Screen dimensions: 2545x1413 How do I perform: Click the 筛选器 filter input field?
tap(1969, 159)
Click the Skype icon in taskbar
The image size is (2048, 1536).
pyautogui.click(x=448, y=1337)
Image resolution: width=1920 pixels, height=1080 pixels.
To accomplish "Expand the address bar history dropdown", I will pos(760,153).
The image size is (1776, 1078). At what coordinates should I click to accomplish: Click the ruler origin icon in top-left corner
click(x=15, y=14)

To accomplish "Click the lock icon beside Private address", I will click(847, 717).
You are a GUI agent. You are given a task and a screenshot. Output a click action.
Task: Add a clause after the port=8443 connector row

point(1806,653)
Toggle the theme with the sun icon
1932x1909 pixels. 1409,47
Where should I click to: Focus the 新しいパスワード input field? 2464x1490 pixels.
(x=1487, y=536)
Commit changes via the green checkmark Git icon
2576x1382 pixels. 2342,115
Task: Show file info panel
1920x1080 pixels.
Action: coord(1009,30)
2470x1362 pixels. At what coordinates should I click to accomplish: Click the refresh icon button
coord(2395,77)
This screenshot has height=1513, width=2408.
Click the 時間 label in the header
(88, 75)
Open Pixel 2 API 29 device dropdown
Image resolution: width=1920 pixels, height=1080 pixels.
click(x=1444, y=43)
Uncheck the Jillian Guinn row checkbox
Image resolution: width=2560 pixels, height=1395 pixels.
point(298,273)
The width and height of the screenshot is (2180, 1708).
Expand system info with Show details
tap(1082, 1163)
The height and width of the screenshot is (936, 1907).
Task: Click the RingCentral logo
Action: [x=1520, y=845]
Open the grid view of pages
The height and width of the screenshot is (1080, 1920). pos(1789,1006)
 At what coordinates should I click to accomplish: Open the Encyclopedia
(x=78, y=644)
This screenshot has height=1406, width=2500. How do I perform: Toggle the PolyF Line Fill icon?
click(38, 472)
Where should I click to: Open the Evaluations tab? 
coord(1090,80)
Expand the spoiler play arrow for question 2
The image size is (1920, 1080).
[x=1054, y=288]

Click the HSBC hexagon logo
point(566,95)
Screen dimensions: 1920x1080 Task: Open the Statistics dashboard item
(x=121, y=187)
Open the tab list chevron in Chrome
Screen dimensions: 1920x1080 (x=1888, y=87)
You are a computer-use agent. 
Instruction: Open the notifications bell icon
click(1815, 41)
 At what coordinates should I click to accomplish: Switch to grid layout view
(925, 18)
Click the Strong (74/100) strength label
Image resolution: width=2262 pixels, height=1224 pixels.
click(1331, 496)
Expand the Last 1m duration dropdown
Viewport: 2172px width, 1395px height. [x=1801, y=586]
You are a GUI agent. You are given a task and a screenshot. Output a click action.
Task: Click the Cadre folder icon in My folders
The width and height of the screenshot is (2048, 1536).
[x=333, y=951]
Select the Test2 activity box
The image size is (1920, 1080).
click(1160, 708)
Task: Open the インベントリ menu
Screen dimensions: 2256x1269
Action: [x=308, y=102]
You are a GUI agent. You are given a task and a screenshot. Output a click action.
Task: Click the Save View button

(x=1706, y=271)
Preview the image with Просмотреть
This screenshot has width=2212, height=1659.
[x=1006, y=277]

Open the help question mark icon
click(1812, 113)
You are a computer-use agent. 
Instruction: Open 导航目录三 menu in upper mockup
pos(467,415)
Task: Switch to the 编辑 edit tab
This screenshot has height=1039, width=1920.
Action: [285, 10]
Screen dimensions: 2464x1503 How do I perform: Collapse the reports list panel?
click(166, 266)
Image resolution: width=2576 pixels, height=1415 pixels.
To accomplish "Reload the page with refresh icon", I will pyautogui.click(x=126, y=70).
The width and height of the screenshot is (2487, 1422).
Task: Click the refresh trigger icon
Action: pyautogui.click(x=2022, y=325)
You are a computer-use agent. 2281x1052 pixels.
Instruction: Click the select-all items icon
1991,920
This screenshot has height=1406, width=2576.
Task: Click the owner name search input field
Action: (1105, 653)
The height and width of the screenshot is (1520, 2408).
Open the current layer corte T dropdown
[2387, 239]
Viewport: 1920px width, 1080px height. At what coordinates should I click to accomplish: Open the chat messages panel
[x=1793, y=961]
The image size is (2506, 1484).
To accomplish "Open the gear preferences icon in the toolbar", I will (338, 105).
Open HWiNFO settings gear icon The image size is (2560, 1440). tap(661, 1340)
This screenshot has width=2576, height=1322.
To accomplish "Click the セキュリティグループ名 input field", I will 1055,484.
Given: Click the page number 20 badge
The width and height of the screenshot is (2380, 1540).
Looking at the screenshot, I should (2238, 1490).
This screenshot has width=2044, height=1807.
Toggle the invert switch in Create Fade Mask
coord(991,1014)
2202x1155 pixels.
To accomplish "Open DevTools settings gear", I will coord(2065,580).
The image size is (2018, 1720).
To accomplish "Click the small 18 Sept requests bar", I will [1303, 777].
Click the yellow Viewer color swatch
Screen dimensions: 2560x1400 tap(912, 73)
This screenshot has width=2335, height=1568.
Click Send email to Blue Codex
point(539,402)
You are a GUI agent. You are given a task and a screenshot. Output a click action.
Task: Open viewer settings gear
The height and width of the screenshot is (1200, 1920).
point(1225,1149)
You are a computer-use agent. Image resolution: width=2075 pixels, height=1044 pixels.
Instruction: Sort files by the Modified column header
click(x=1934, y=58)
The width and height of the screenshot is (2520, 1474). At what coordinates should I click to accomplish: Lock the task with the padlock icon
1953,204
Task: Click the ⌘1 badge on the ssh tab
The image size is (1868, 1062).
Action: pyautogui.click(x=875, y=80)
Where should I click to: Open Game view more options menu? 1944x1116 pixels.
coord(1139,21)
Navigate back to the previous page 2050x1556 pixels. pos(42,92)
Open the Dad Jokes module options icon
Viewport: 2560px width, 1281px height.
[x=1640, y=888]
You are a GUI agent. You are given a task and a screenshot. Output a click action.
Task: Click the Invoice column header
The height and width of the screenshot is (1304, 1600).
# # # # # # #
What the exercise asks |
The reply must repeat all of the records precisely.

Problem solution |
Screen dimensions: 2545x1413 How do I perform: Click the 筛选器 filter input field?
tap(1969, 159)
Click the Skype icon in taskbar
The image size is (2048, 1536).
pyautogui.click(x=448, y=1337)
Image resolution: width=1920 pixels, height=1080 pixels.
To accomplish "Expand the address bar history dropdown", I will pos(760,153).
The image size is (1776, 1078). At what coordinates should I click to accomplish: Click the ruler origin icon in top-left corner
click(x=15, y=14)

To accomplish "Click the lock icon beside Private address", I will click(847, 717).
You are a GUI agent. You are given a task and a screenshot. Output a click action.
Task: Add a clause after the port=8443 connector row

point(1806,653)
Toggle the theme with the sun icon
1932x1909 pixels. 1409,47
Where should I click to: Focus the 新しいパスワード input field? 2464x1490 pixels.
(x=1487, y=536)
Commit changes via the green checkmark Git icon
2576x1382 pixels. 2342,115
Task: Show file info panel
1920x1080 pixels.
Action: coord(1009,30)
2470x1362 pixels. At what coordinates should I click to accomplish: Click the refresh icon button
coord(2395,77)
This screenshot has height=1513, width=2408.
Click the 時間 label in the header
(88, 75)
Open Pixel 2 API 29 device dropdown
Image resolution: width=1920 pixels, height=1080 pixels.
click(x=1444, y=43)
Uncheck the Jillian Guinn row checkbox
Image resolution: width=2560 pixels, height=1395 pixels.
point(298,273)
The width and height of the screenshot is (2180, 1708).
Expand system info with Show details
tap(1082, 1163)
The height and width of the screenshot is (936, 1907).
Task: Click the RingCentral logo
Action: [x=1520, y=845]
Open the grid view of pages
The height and width of the screenshot is (1080, 1920). pos(1789,1006)
 At what coordinates should I click to accomplish: Open the Encyclopedia
(x=78, y=644)
This screenshot has height=1406, width=2500. How do I perform: Toggle the PolyF Line Fill icon?
click(38, 472)
Where should I click to: Open the Evaluations tab? 
coord(1090,80)
Expand the spoiler play arrow for question 2
The image size is (1920, 1080).
[x=1054, y=288]

Click the HSBC hexagon logo
point(566,95)
Screen dimensions: 1920x1080 Task: Open the Statistics dashboard item
(x=121, y=187)
Open the tab list chevron in Chrome
Screen dimensions: 1920x1080 (x=1888, y=87)
You are a computer-use agent. 
Instruction: Open the notifications bell icon
click(1815, 41)
 At what coordinates should I click to accomplish: Switch to grid layout view
(925, 18)
Click the Strong (74/100) strength label
Image resolution: width=2262 pixels, height=1224 pixels.
click(1331, 496)
Expand the Last 1m duration dropdown
Viewport: 2172px width, 1395px height. [x=1801, y=586]
You are a GUI agent. You are given a task and a screenshot. Output a click action.
Task: Click the Cadre folder icon in My folders
The width and height of the screenshot is (2048, 1536).
[x=333, y=951]
Select the Test2 activity box
The image size is (1920, 1080).
click(1160, 708)
Task: Open the インベントリ menu
Screen dimensions: 2256x1269
Action: [x=308, y=102]
You are a GUI agent. You are given a task and a screenshot. Output a click action.
Task: Click the Save View button

(x=1706, y=271)
Preview the image with Просмотреть
This screenshot has width=2212, height=1659.
[x=1006, y=277]

Open the help question mark icon
click(1812, 113)
You are a computer-use agent. 
Instruction: Open 导航目录三 menu in upper mockup
pos(467,415)
Task: Switch to the 编辑 edit tab
This screenshot has height=1039, width=1920.
Action: [285, 10]
Screen dimensions: 2464x1503 How do I perform: Collapse the reports list panel?
click(166, 266)
Image resolution: width=2576 pixels, height=1415 pixels.
To accomplish "Reload the page with refresh icon", I will pyautogui.click(x=126, y=70).
The width and height of the screenshot is (2487, 1422).
Task: Click the refresh trigger icon
Action: pyautogui.click(x=2022, y=325)
You are a computer-use agent. 2281x1052 pixels.
Instruction: Click the select-all items icon
1991,920
This screenshot has height=1406, width=2576.
Task: Click the owner name search input field
Action: (1105, 653)
The height and width of the screenshot is (1520, 2408).
Open the current layer corte T dropdown
[2387, 239]
Viewport: 1920px width, 1080px height. At what coordinates should I click to accomplish: Open the chat messages panel
[x=1793, y=961]
The image size is (2506, 1484).
To accomplish "Open the gear preferences icon in the toolbar", I will (338, 105).
Open HWiNFO settings gear icon The image size is (2560, 1440). tap(661, 1340)
This screenshot has width=2576, height=1322.
To accomplish "Click the セキュリティグループ名 input field", I will 1055,484.
Given: Click the page number 20 badge
The width and height of the screenshot is (2380, 1540).
Looking at the screenshot, I should (2238, 1490).
This screenshot has width=2044, height=1807.
Toggle the invert switch in Create Fade Mask
coord(991,1014)
2202x1155 pixels.
To accomplish "Open DevTools settings gear", I will coord(2065,580).
The image size is (2018, 1720).
To accomplish "Click the small 18 Sept requests bar", I will [1303, 777].
Click the yellow Viewer color swatch
Screen dimensions: 2560x1400 tap(912, 73)
This screenshot has width=2335, height=1568.
Click Send email to Blue Codex
point(539,402)
You are a GUI agent. You are given a task and a screenshot. Output a click action.
Task: Open viewer settings gear
The height and width of the screenshot is (1200, 1920).
point(1225,1149)
You are a computer-use agent. Image resolution: width=2075 pixels, height=1044 pixels.
Instruction: Sort files by the Modified column header
click(x=1934, y=58)
The width and height of the screenshot is (2520, 1474). At what coordinates should I click to accomplish: Lock the task with the padlock icon
1953,204
Task: Click the ⌘1 badge on the ssh tab
The image size is (1868, 1062).
Action: pyautogui.click(x=875, y=80)
Where should I click to: Open Game view more options menu? 1944x1116 pixels.
coord(1139,21)
Navigate back to the previous page 2050x1556 pixels. pos(42,92)
Open the Dad Jokes module options icon
Viewport: 2560px width, 1281px height.
[x=1640, y=888]
You are a GUI agent. You are given a task and a screenshot. Output a click action.
Task: Click the Invoice column header
The height and width of the screenshot is (1304, 1600).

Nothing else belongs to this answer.